To investigate the link between RPS19 deficiency and erythropoietic defects, we examined whether RPS19 knockdown affects GATA1 expression. Primary human CD34⁺ cord blood and fetal liver hematopoietic stem and progenitor cells were transduced with lentivirus expressing RPS19 or Luc control shRNA. On day 5 after transduction, RPS19 expression decreased by approximately 60% (Figure 1A), with increased levels of the p53 targets p21 (Figure 1B), GADD45A, WIG-1, and BAX (supplemental Figure 1). RPS19-deficient cells also showed a decrease in the antiapoptotic gene BCL-2 (supplemental Figure 1), as well as increased apoptosis, seen through morphology (supplemental Figure 2) and increased cleaved poly(ADP-ribose) polymerase (supplemental Figure 3). Expression of GATA1 protein (Figure 1C), mRNA (Figure 1D), and transcriptional targets EPOR (Figure 1E), ERAF, HBB, and HBG2 (supplemental Figure 4) was decreased in RPS19-deficient cells. A time course of RPS19, GATA1, and EPOR expression (supplemental Figure 5) shows this decrease was steady at several time points and was not a result of delayed differentiation in RPS19-deficient or control cells. Additionally, the decrease in GATA1 was EPO independent, because EPO was not added to the liquid culture until after day 5, and the addition of EPO showed little effect on erythroid differentiation during the early phase of liquid culture (supplemental Figure 6). The decrease in GATA1 expression was also observed in cells deficient for other ribosomal proteins, including RPS14 and RPL11 (supplemental Figure 7).

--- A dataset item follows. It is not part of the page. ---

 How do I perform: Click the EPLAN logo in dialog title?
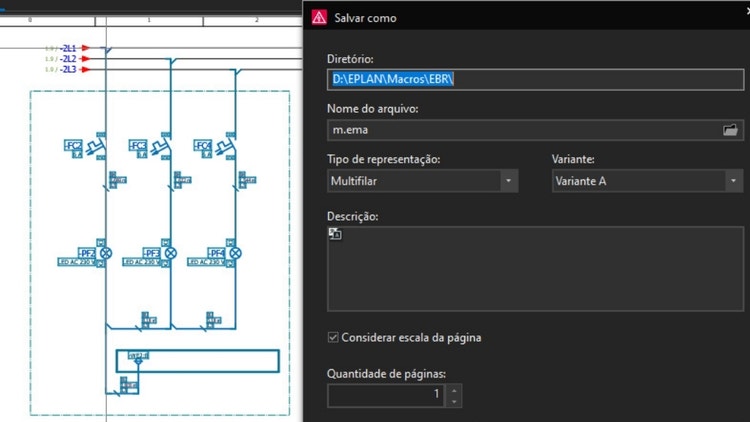click(319, 16)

To confirm that GATA1 downregulation in RPS19-deficient cells was due to decreased GATA1 transcription and not a consequence of fewer erythroid progenitors in the population, we sorted the RPS19-deficient hematopoietic cells for CD71, a marker of erythroid progenitors. We observed a decrease in GATA1 and EPOR expression in this population of cells (Figure 1F), consistent with our hypothesis that GATA1 transcription is decreased in erythroid progenitors. We further confirmed that the CD71⁺ population gives rise to primarily erythroid colonies in methylcellulose (supplemental Figure 8), and we analyzed the maturation stage of the CD71⁺ population by using late-stage erythroid cell surface markers α4-integrin and band 3,¹⁵  which showed no difference between control and RPS19-deficient cells that could otherwise affect GATA1 expression (supplemental Figure 9).

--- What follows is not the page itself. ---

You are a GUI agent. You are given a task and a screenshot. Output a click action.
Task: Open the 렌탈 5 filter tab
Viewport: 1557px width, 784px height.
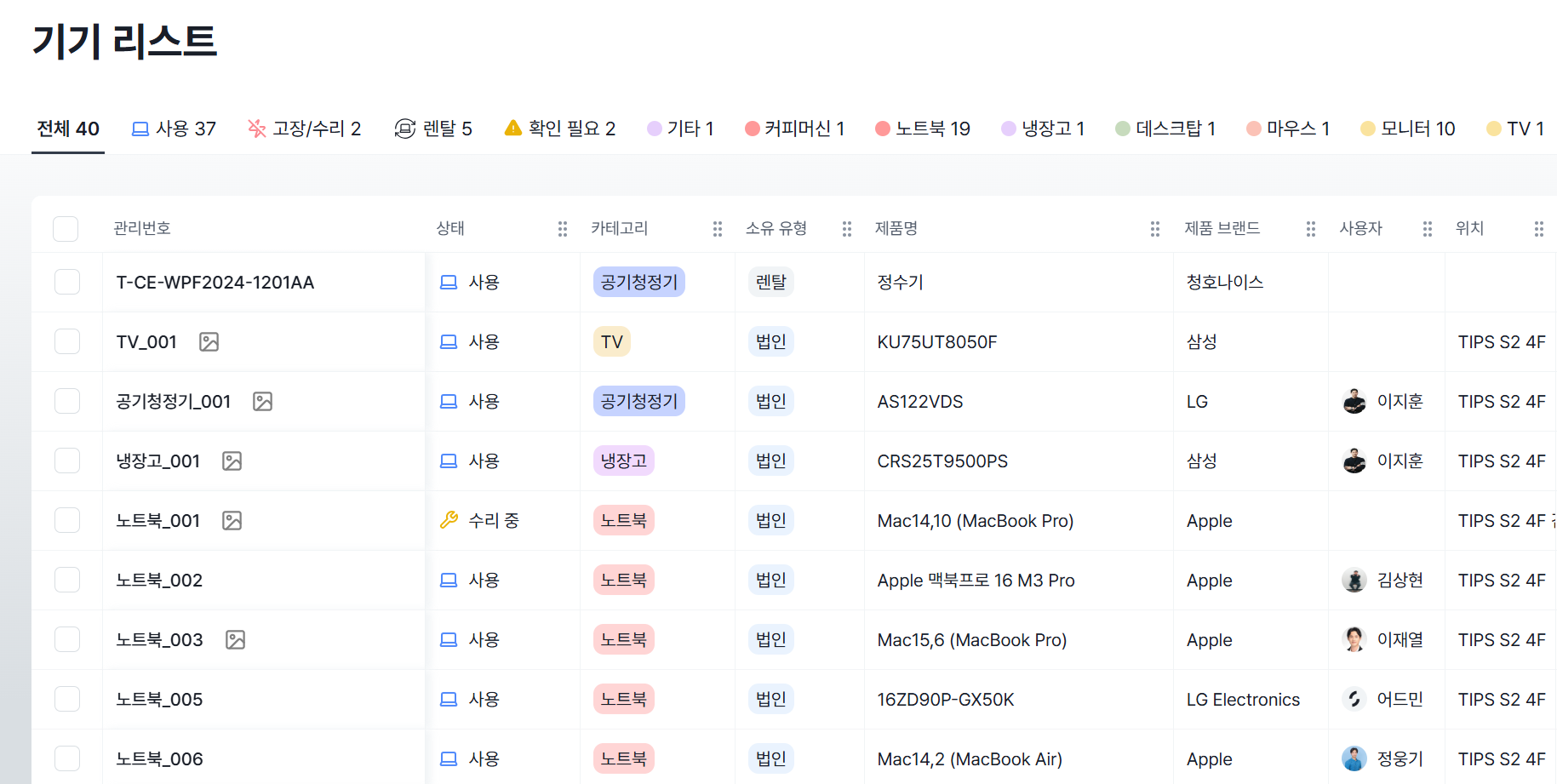tap(433, 129)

RPS19 downregulation results in decreased erythroid (Figure 1G) and myeloid (Figure 1H) colony formation. To examine whether exogenous expression of GATA1 could rescue the erythroid defects in RPS19-deficient cells, we cotransduced CD34⁺ cord blood cells with shRNA against RPS19 and a construct carrying full-length GATA1 cDNA (supplemental Figure 10) and observed a 2.2-fold increase in erythroid colony formation compared with cells transduced with RPS19 shRNA and empty vector control (Figure 1I). Our studies demonstrate that GATA1 levels are reduced in RPS19-deficient cells, that this reduction is specific to erythroid progenitors, and that expression of exogenous GATA1 improves erythropoiesis in our cell model of DBA.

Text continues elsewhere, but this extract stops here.